● TASK BRIEF:
Copy the data exactly, line for line.

(Records excerpted from a collection)
BEGIN

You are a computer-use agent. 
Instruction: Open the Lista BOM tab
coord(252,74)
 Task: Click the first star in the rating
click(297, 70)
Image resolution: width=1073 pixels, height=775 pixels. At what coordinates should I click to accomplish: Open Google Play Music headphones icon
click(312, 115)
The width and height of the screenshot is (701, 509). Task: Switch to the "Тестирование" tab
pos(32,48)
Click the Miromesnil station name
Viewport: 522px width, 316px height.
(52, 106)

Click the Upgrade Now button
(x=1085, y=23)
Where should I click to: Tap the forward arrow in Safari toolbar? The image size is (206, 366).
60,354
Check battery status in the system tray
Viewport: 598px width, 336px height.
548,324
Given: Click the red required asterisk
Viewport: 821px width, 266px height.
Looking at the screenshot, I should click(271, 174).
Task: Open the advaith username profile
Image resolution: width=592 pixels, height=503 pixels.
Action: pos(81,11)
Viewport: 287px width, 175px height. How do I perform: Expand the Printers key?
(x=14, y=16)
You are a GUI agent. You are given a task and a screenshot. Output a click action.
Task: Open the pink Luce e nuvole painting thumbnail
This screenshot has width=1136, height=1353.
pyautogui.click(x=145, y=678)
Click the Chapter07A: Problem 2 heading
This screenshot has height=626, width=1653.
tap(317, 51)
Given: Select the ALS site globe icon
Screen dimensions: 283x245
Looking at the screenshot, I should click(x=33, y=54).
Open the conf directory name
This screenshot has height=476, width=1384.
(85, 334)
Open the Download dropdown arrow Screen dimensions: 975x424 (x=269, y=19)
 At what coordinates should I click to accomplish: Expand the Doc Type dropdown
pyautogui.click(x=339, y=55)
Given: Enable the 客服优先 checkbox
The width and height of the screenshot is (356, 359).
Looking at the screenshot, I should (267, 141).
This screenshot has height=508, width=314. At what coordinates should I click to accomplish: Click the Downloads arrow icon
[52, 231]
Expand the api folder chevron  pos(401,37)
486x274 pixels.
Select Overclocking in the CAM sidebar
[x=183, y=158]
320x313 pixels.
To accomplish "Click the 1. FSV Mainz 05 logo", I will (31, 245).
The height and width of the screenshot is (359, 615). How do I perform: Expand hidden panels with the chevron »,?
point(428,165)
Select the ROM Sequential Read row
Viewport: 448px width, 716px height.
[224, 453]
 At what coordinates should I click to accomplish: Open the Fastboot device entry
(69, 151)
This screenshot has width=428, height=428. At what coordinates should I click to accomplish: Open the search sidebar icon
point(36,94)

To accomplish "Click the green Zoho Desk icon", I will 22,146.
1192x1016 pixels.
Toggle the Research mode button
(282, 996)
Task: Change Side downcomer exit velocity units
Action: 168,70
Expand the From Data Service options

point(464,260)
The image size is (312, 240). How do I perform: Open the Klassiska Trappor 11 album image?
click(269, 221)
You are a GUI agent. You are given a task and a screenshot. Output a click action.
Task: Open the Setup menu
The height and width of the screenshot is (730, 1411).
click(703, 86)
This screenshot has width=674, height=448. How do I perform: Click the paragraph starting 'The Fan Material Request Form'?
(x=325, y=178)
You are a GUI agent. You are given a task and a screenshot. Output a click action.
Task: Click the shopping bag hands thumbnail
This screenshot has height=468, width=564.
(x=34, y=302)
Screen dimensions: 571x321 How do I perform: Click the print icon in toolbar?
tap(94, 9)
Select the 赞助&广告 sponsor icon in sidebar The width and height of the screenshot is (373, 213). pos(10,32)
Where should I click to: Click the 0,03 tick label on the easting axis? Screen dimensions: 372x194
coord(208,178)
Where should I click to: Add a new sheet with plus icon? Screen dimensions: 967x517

END

● SOLVED EXERCISE:
You are a computer-use agent. 
Instruction: Open the Lista BOM tab
coord(252,74)
 Task: Click the first star in the rating
click(297, 70)
Image resolution: width=1073 pixels, height=775 pixels. At what coordinates should I click to accomplish: Open Google Play Music headphones icon
click(312, 115)
The width and height of the screenshot is (701, 509). Task: Switch to the "Тестирование" tab
pos(32,48)
Click the Miromesnil station name
Viewport: 522px width, 316px height.
(52, 106)

Click the Upgrade Now button
(x=1085, y=23)
Where should I click to: Tap the forward arrow in Safari toolbar? The image size is (206, 366).
60,354
Check battery status in the system tray
Viewport: 598px width, 336px height.
548,324
Given: Click the red required asterisk
Viewport: 821px width, 266px height.
Looking at the screenshot, I should click(271, 174).
Task: Open the advaith username profile
Image resolution: width=592 pixels, height=503 pixels.
Action: pos(81,11)
Viewport: 287px width, 175px height. How do I perform: Expand the Printers key?
(x=14, y=16)
You are a GUI agent. You are given a task and a screenshot. Output a click action.
Task: Open the pink Luce e nuvole painting thumbnail
This screenshot has width=1136, height=1353.
pyautogui.click(x=145, y=678)
Click the Chapter07A: Problem 2 heading
This screenshot has height=626, width=1653.
tap(317, 51)
Given: Select the ALS site globe icon
Screen dimensions: 283x245
Looking at the screenshot, I should click(x=33, y=54).
Open the conf directory name
This screenshot has height=476, width=1384.
(85, 334)
Open the Download dropdown arrow Screen dimensions: 975x424 (x=269, y=19)
 At what coordinates should I click to accomplish: Expand the Doc Type dropdown
pyautogui.click(x=339, y=55)
Given: Enable the 客服优先 checkbox
The width and height of the screenshot is (356, 359).
Looking at the screenshot, I should (267, 141).
This screenshot has height=508, width=314. At what coordinates should I click to accomplish: Click the Downloads arrow icon
[52, 231]
Expand the api folder chevron  pos(401,37)
486x274 pixels.
Select Overclocking in the CAM sidebar
[x=183, y=158]
320x313 pixels.
To accomplish "Click the 1. FSV Mainz 05 logo", I will (31, 245).
The height and width of the screenshot is (359, 615). How do I perform: Expand hidden panels with the chevron »,?
point(428,165)
Select the ROM Sequential Read row
Viewport: 448px width, 716px height.
[224, 453]
 At what coordinates should I click to accomplish: Open the Fastboot device entry
(69, 151)
This screenshot has width=428, height=428. At what coordinates should I click to accomplish: Open the search sidebar icon
point(36,94)

To accomplish "Click the green Zoho Desk icon", I will 22,146.
1192x1016 pixels.
Toggle the Research mode button
(282, 996)
Task: Change Side downcomer exit velocity units
Action: 168,70
Expand the From Data Service options

point(464,260)
The image size is (312, 240). How do I perform: Open the Klassiska Trappor 11 album image?
click(269, 221)
You are a GUI agent. You are given a task and a screenshot. Output a click action.
Task: Open the Setup menu
The height and width of the screenshot is (730, 1411).
click(703, 86)
This screenshot has width=674, height=448. How do I perform: Click the paragraph starting 'The Fan Material Request Form'?
(x=325, y=178)
You are a GUI agent. You are given a task and a screenshot. Output a click action.
Task: Click the shopping bag hands thumbnail
This screenshot has height=468, width=564.
(x=34, y=302)
Screen dimensions: 571x321 How do I perform: Click the print icon in toolbar?
tap(94, 9)
Select the 赞助&广告 sponsor icon in sidebar The width and height of the screenshot is (373, 213). pos(10,32)
Where should I click to: Click the 0,03 tick label on the easting axis? Screen dimensions: 372x194
coord(208,178)
Where should I click to: Add a new sheet with plus icon? Screen dimensions: 967x517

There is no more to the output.